• [ARTICLE]
• • • • •
I'm sorry, I overlooked. It isn't needed there. I'll get rid of it, and
other members if I find any more.

>
>>>
>>> And it (and several others) aren't documented above.
>>
>> The comments weren't meant to be a part of kernel docs. So, I left out
>> some of the more obvious params.
>
> Hmm, well it's probably nicer if you're consistent. pdev isn't so
> important, but some of the others might be worth listing.

Sure, I'll do that.

>
>>>> +	struct device *dev;
>>>> +
>>>> +	void __iomem *base;
>>>> +	struct resource *res;
>>>> +
>>>> +	struct clk *core_clk;
>>>> +	struct clk *aon_clk;
>>>> +
>>>> +	/* DMA stuff */
>>>> +	struct dma_chan *chan;
>>>> +	struct dma_slave_config	slave_conf;
>>>> +	unsigned int cmd_crci;
>>>> +	unsigned int data_crci;
>>>> +	struct list_head list;
>>>> +
>>>> +	/* MTD stuff */
>>>> +	struct nand_chip chip;
>>>> +	struct mtd_info mtd;
>>>> +
>>>> +	/* local data buffer and markers */
>>>> +	u8		*data_buffer;
>>>> +	int		buf_size;
>>>> +	int		buf_count;
>>>> +	int		buf_start;
>>>> +
>>>> +	/* local buffer to read back registers */
>>>> +	__le32 *reg_read_buf;
>>>> +	int reg_read_pos;
>>>> +
>>>> +	/* required configs */
>>>> +	u32 cfg0, cfg1;
>>>> +	u32 cfg0_raw, cfg1_raw;
>>>> +	u32 ecc_buf_cfg;
>>>> +	u32 ecc_bch_cfg;
>>>> +	u32 clrflashstatus;
>>>> +	u32 clrreadstatus;
>>>> +	u32 sflashc_burst_cfg;
>>>> +	u32 cmd1, vld;
>>>> +
>>>> +	/* register state */
>>>> +	struct nandc_regs *regs;
>>>> +
>>>> +	/* things we get from DT */
>>>> +	int ecc_strength;
>>>> +	int bus_width;
>>>> +
>>>> +	u32 ecc_modes;
>>>> +
>>>> +	/* misc params */
>>>> +	int cw_size;
>>>> +	int cw_data;
>>>> +	bool use_ecc;
>>>> +	bool bch_enabled;
>>>> +	u8 status;
>>>> +	int last_command;
>>>> +};
>>>> +
> [...]
>>>> +/*
>>>> + * when using RS ECC, the NAND controller flags an error when reading an
>>>> + * erased page. however, there are special characters at certain offsets when
>>>> + * we read the erased page. we check here if the page is really empty. if so,
>>>> + * we replace the magic characters with 0xffs
>>>> + */
>>>
>>> What's the nature of this erased page flagging? Does it only detect
>>> all-0xff pages? What about if the erased page experiences any bitflips?
>>> A lot of drivers have been attempting to handle that case too (which is
>>> becoming more common on modern MLC, and even on SLC), and most of the
>>> times they do it poorly.
• • • • •
• [EXTRACTED DATA]
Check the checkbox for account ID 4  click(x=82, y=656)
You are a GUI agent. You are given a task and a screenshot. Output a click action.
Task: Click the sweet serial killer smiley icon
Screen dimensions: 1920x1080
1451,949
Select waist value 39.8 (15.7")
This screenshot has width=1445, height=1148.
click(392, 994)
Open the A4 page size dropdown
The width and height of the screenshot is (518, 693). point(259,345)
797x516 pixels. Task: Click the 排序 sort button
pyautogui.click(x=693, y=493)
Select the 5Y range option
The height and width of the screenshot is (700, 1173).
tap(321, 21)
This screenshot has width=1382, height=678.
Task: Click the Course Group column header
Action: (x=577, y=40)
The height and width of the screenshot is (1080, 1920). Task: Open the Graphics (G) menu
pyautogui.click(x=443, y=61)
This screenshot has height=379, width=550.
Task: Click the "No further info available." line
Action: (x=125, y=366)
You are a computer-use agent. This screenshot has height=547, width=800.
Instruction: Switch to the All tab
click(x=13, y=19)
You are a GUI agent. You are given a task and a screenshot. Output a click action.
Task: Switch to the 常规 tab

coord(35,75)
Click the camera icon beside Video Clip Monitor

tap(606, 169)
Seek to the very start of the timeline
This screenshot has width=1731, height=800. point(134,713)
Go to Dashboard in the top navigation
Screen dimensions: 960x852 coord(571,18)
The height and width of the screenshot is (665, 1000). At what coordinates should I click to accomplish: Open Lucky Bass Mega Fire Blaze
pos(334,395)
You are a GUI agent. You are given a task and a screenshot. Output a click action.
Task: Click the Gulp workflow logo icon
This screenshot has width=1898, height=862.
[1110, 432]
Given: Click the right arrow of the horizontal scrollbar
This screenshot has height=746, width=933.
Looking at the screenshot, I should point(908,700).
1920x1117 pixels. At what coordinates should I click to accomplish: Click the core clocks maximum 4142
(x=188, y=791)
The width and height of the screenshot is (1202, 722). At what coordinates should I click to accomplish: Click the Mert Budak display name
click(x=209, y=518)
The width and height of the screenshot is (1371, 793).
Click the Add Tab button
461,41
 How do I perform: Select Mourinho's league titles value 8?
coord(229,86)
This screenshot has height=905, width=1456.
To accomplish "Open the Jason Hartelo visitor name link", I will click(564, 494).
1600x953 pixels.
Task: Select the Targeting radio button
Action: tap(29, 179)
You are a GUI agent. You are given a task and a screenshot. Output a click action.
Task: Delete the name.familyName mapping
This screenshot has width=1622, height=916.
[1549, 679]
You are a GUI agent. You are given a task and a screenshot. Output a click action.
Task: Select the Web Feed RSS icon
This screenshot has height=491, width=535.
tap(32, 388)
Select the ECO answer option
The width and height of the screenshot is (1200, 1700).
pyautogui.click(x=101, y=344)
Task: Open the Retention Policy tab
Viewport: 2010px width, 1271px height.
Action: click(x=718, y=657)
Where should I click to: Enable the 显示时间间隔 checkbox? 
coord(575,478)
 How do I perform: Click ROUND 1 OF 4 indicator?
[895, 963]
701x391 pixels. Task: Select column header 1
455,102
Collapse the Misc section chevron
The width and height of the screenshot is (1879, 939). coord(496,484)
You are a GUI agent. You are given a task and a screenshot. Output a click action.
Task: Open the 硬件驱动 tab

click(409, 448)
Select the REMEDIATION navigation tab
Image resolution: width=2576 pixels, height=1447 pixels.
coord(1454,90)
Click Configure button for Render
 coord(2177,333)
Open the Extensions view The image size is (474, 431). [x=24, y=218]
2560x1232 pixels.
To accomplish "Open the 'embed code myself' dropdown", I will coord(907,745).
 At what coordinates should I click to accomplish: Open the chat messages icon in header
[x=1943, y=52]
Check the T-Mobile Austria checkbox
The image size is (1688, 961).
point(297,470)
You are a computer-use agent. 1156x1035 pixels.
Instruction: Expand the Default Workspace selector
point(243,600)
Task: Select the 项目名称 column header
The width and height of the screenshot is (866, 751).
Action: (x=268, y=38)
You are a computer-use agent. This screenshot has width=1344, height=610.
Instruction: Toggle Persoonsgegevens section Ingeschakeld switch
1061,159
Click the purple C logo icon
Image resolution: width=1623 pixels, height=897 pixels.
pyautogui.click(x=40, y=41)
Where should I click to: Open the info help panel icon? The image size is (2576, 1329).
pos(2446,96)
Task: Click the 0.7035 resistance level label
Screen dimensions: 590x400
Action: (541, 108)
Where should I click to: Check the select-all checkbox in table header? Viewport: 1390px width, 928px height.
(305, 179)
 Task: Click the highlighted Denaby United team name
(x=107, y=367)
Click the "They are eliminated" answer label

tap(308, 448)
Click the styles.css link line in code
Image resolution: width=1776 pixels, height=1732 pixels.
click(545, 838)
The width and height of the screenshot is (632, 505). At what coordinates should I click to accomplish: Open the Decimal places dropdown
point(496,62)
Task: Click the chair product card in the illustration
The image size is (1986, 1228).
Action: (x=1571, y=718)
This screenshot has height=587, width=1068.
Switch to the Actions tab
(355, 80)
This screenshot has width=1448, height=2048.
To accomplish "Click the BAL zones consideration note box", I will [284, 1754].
• • • • •
• [WHAT TO DO]
(A) List every comment heading that labels a group of fields in the structure quoted in the thread.
(B) Reproduce the stretch of the thread from "I'm sorry, I" through "I'll do that.".
The entries play no part in what follows and can be set aside.

• [THE REPLIES]
(A)
- DMA stuff
- MTD stuff
- local data buffer and markers
- local buffer to read back registers
- required configs
- register state
- things we get from DT
- misc params

(B)
I'm sorry, I overlooked. It isn't needed there. I'll get rid of it, and
other members if I find any more.

>
>>>
>>> And it (and several others) aren't documented above.
>>
>> The comments weren't meant to be a part of kernel docs. So, I left out
>> some of the more obvious params.
>
> Hmm, well it's probably nicer if you're consistent. pdev isn't so
> important, but some of the others might be worth listing.

Sure, I'll do that.